Although the last three decades have seen much improvement in the empirical documentation of postwar outcomes in military service members (and to a smaller extent in their families), there is still much work to be done. For example, Tanielian and Jaycox (2008) reviewed 22 epidemiologic studies of returnees from deployment to OEF and OIF and found that only one included clinical diagnostic assessment for PTSD and other psychiatric disorders. The other 21 studies identified “cases” solely on the basis of brief, self-report screening scales or from medical records. Although screening scales and medical records are useful for many purposes, Tanielian and Jaycox note that using either as the sole basis of estimating the prevalence of PTSD and other psychiatric disorders is fraught with challenges—a finding echoed by an earlier IOM report (2006b). More broadly, although the reported studies have built on the experiences from prior conflicts and made valuable contributions to our knowledge about mental health and other outcomes associated with deployment to a war zone, they have a set of common limitations, including
Reliance on samples of convenience, which limits their external validity (generalizability).
Reliance on brief screening instruments to identify cases of key outcomes and for prevalence estimates, which limits their internal validity.
Use of cross-sectional designs, which limits their ability to support causal inference and to elucidate the course of a disorder.
Assessment of narrow sets of risk and protective factors, which results in underspecified models with a high risk of bias.
In addition, many of the studies have been conducted by VA or DOD rather than by independent third parties, and this raises important questions about the validity of self-reports, particularly with regard to sensitive issues.
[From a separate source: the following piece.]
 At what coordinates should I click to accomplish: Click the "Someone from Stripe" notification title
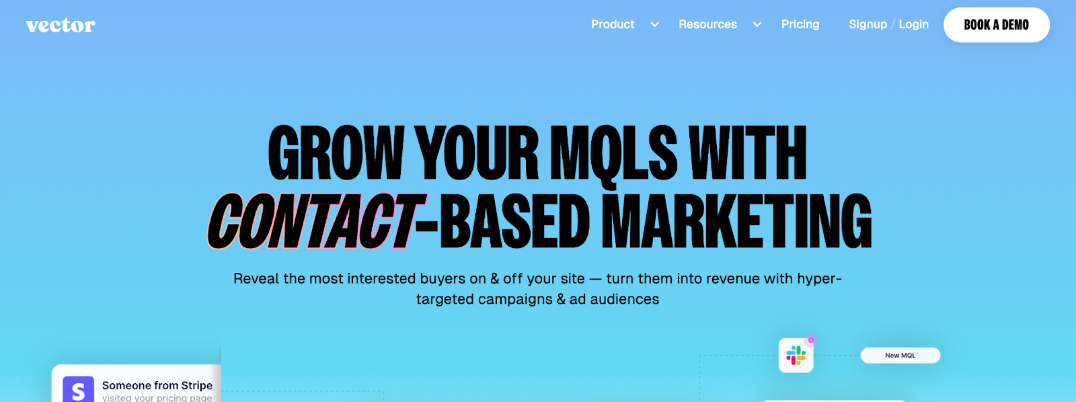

All those limitations are understandable, given the fiscal and practical challenges involved in conducting long-term outcome studies (for example, longitudinal epidemiologic studies are expensive and difficult to implement). The point, however, is that to be useful in the formulation of policy, studies need to be both scientifically sound and comprehensive.
The committee recommends that the Department of Defense, the Department of Veterans Affairs, and other federal agencies fund research on readjustment needs of returning OEF and OIF veterans, their families, and their communities that explicitly addresses methodologic and substantive gaps in completed and ongoing research. For example, the support of large-scale, independent studies with longitudinal designs, probability sampling, comprehensive clinical assessment of key outcomes, and more fully specified models that include objective biologic measures should be considered.